Records -
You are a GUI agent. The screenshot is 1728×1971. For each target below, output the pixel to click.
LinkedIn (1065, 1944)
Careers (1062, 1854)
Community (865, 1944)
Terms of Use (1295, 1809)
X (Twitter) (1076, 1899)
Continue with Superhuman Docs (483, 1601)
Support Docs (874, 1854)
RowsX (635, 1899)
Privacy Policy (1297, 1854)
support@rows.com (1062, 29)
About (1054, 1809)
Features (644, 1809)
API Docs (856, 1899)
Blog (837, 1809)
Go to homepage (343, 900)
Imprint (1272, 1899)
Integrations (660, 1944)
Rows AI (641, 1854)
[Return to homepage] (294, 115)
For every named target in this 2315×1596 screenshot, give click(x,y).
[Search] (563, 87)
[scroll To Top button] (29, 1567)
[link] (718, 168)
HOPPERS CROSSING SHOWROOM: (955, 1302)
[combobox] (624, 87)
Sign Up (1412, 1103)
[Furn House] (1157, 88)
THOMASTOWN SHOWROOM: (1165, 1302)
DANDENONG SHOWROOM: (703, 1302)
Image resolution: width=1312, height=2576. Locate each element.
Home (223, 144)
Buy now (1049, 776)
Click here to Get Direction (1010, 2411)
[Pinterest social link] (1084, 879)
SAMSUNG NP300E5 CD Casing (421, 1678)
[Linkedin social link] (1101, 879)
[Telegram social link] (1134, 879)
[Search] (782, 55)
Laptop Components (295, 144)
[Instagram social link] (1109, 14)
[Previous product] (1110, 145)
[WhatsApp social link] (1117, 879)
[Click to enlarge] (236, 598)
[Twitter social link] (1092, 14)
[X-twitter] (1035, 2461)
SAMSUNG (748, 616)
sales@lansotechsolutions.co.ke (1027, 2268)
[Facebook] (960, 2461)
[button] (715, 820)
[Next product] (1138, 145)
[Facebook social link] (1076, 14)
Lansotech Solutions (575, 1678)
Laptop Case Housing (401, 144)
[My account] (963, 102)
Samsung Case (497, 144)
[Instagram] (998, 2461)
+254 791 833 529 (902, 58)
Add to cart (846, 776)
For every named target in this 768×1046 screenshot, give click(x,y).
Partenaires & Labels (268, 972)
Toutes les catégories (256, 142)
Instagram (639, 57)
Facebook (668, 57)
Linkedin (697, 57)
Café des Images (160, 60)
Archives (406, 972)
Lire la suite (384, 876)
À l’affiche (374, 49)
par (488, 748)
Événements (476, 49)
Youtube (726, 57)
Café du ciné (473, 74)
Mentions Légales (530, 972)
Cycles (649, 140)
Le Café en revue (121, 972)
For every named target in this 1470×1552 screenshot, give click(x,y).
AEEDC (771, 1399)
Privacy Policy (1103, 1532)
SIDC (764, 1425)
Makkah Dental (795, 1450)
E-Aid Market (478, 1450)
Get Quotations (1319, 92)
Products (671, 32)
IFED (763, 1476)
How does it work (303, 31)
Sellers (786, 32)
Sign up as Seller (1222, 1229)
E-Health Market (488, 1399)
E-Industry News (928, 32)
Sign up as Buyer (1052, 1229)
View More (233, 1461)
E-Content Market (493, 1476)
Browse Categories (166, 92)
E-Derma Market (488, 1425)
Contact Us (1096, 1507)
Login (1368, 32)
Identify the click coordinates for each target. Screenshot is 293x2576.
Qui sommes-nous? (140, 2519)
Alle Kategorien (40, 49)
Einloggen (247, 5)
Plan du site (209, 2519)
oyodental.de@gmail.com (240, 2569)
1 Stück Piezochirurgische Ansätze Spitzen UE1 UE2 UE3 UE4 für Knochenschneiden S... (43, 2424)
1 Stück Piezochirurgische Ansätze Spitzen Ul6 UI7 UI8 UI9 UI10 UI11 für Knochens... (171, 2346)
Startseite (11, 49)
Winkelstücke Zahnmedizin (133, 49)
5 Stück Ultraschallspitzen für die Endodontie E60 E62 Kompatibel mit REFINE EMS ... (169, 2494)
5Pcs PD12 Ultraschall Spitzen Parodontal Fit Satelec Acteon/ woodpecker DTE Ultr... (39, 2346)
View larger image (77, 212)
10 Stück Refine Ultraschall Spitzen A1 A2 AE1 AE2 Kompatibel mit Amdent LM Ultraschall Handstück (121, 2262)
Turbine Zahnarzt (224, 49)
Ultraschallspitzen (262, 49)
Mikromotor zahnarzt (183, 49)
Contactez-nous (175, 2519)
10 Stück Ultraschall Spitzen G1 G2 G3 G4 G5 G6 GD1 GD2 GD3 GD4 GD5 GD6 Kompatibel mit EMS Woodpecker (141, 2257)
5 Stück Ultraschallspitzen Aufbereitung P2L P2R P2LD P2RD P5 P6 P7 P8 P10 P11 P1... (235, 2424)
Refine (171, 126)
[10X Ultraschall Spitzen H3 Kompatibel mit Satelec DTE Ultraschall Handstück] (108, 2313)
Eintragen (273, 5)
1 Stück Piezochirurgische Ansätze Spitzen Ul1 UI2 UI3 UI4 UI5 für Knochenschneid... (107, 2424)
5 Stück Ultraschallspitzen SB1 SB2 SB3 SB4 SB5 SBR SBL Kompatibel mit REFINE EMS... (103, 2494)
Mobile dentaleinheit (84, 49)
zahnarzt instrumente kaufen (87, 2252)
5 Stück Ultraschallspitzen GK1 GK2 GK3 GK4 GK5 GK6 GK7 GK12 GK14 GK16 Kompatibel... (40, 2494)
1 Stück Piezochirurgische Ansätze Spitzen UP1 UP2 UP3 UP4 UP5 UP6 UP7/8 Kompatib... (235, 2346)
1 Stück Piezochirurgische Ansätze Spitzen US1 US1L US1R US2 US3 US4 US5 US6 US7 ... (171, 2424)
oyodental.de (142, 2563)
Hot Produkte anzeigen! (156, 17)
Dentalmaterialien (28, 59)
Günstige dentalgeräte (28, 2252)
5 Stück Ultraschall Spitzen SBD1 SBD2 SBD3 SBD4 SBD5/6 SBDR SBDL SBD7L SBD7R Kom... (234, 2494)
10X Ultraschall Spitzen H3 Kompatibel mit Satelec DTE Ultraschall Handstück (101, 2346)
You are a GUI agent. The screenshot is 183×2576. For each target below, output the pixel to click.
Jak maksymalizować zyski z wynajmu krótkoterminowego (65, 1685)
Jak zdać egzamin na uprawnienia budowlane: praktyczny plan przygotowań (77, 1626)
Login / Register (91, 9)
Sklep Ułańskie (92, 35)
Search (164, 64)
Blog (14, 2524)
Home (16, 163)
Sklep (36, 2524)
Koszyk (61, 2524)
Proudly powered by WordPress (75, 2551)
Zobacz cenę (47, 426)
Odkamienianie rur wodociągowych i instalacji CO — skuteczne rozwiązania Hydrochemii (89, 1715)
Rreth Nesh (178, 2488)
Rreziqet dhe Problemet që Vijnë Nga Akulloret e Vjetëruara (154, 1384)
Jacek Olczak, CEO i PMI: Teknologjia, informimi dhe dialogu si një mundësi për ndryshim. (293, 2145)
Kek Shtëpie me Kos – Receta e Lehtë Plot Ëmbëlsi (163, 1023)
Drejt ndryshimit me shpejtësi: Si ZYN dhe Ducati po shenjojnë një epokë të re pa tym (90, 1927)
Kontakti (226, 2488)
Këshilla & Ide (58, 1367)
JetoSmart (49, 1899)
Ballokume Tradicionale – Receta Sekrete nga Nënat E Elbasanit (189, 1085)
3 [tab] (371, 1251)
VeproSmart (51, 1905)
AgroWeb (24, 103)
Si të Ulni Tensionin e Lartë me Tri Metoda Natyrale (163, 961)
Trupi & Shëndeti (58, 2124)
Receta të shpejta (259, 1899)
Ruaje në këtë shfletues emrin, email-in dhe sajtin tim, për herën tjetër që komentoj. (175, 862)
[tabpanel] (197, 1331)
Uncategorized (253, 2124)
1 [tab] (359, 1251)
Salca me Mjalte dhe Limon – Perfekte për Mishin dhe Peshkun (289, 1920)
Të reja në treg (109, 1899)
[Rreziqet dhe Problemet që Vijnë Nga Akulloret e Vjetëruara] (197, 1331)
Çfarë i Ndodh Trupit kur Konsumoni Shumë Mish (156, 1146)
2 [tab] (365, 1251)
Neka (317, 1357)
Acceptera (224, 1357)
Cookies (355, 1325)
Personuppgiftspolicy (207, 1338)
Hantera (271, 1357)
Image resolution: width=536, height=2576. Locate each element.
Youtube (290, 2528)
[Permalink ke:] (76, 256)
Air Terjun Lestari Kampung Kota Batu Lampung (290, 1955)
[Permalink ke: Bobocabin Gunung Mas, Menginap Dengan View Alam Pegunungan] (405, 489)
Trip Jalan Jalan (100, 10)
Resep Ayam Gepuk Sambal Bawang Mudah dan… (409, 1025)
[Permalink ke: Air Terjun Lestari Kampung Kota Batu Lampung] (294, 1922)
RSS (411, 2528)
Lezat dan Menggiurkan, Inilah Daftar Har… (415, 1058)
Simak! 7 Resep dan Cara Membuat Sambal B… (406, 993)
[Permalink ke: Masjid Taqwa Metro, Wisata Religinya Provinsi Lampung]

Task description -
Of all the entries above, repeat only the lines from the line that has "HOPPERS CROSSING SHOWROOM: (955, 1302)" to the line that has "SAMSUNG (748, 616)", both lines included, exactly.

Solution to this exercise -
HOPPERS CROSSING SHOWROOM: (955, 1302)
[combobox] (624, 87)
Sign Up (1412, 1103)
[Furn House] (1157, 88)
THOMASTOWN SHOWROOM: (1165, 1302)
DANDENONG SHOWROOM: (703, 1302)
Image resolution: width=1312, height=2576. Locate each element.
Home (223, 144)
Buy now (1049, 776)
Click here to Get Direction (1010, 2411)
[Pinterest social link] (1084, 879)
SAMSUNG NP300E5 CD Casing (421, 1678)
[Linkedin social link] (1101, 879)
[Telegram social link] (1134, 879)
[Search] (782, 55)
Laptop Components (295, 144)
[Instagram social link] (1109, 14)
[Previous product] (1110, 145)
[WhatsApp social link] (1117, 879)
[Click to enlarge] (236, 598)
[Twitter social link] (1092, 14)
[X-twitter] (1035, 2461)
SAMSUNG (748, 616)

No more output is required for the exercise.